Background: Visual assessment rating scales for medial temporal lobe (MTL) atrophy have been used by neuroradiologists in clinical practice to aid the diagnosis of Alzheimer's disease (AD). Recently multivariate classification methods for magnetic resonance imaging (MRI) data have been suggested as alternative tools. If computerized methods are to be implemented in clinical practice they need to be as good as, or better than experienced neuroradiologists and carefully validated. The aims of this study were: (1) To compare the ability of MTL atrophy visual assessment rating scales, a multivariate MRI classification method and manually measured hippocampal volumes to distinguish between subjects with AD and healthy elderly controls (CTL). (2) To assess how well the three techniques perform when predicting future conversion from mild cognitive impairment (MCI) to AD.

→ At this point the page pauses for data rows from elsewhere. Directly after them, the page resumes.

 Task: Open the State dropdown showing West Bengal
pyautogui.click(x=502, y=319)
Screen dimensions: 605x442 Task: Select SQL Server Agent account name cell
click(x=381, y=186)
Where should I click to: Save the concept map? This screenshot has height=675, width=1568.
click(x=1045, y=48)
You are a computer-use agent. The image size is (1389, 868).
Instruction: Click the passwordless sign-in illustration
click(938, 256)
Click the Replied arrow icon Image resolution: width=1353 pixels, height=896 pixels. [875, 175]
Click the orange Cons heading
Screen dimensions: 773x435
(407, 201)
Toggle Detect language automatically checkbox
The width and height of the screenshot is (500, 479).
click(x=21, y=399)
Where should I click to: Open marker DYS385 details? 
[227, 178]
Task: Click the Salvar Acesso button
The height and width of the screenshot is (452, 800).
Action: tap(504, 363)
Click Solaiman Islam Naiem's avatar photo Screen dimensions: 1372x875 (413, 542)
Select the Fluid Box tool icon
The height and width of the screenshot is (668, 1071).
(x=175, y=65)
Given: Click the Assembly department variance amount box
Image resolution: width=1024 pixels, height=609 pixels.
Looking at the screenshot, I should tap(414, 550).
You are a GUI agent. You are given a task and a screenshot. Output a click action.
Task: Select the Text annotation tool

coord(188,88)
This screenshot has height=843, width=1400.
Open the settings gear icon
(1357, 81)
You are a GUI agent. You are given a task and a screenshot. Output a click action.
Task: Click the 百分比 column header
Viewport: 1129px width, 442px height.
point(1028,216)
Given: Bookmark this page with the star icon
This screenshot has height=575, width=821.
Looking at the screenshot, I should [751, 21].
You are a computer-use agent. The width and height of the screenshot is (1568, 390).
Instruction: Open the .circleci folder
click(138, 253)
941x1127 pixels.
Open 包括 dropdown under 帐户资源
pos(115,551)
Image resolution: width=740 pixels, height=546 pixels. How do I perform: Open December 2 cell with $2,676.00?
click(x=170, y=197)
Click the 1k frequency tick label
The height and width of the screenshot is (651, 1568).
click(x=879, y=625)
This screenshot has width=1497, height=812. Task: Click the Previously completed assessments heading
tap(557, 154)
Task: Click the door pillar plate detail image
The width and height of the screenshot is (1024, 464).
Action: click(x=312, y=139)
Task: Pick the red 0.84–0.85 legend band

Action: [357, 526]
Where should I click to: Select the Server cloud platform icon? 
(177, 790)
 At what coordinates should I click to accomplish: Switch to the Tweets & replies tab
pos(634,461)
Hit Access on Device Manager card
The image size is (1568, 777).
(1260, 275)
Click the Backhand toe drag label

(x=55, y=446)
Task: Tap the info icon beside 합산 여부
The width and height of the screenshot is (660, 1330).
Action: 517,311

Methods: High resolution sagittal 3D T1w MP-RAGE datasets were acquired from 75 AD patients, 101 subjects with MCI and 81 CTL from the multi-centre AddNeuroMed study. An automated analysis method was used to generate regional volume and regional cortical thickness measures, providing 57 variables for multivariate analysis (orthogonal partial least squares to latent structures using seven-fold cross-validation). Manual hippocampal measurements were also determined for each subject. Visual rating assessment of MTL atrophy was performed by an experienced neuroradiologist according to the approach of Scheltens et al.
Results: We found prediction accuracies for distinguishing between AD and CTL of 83% for multivariate classification, 81% for the visual rating assessments and 89% for manual measurements of total hippocampal volume. The three different techniques showed similar accuracy in predicting conversion from MCI to AD at one year follow-up.
Conclusion: Visual rating assessment of the MTL gave similar prediction accuracy to multivariate classification and manual hippocampal volumes. This suggests a potential future role for computerized methods as a complement to clinical assessment of AD.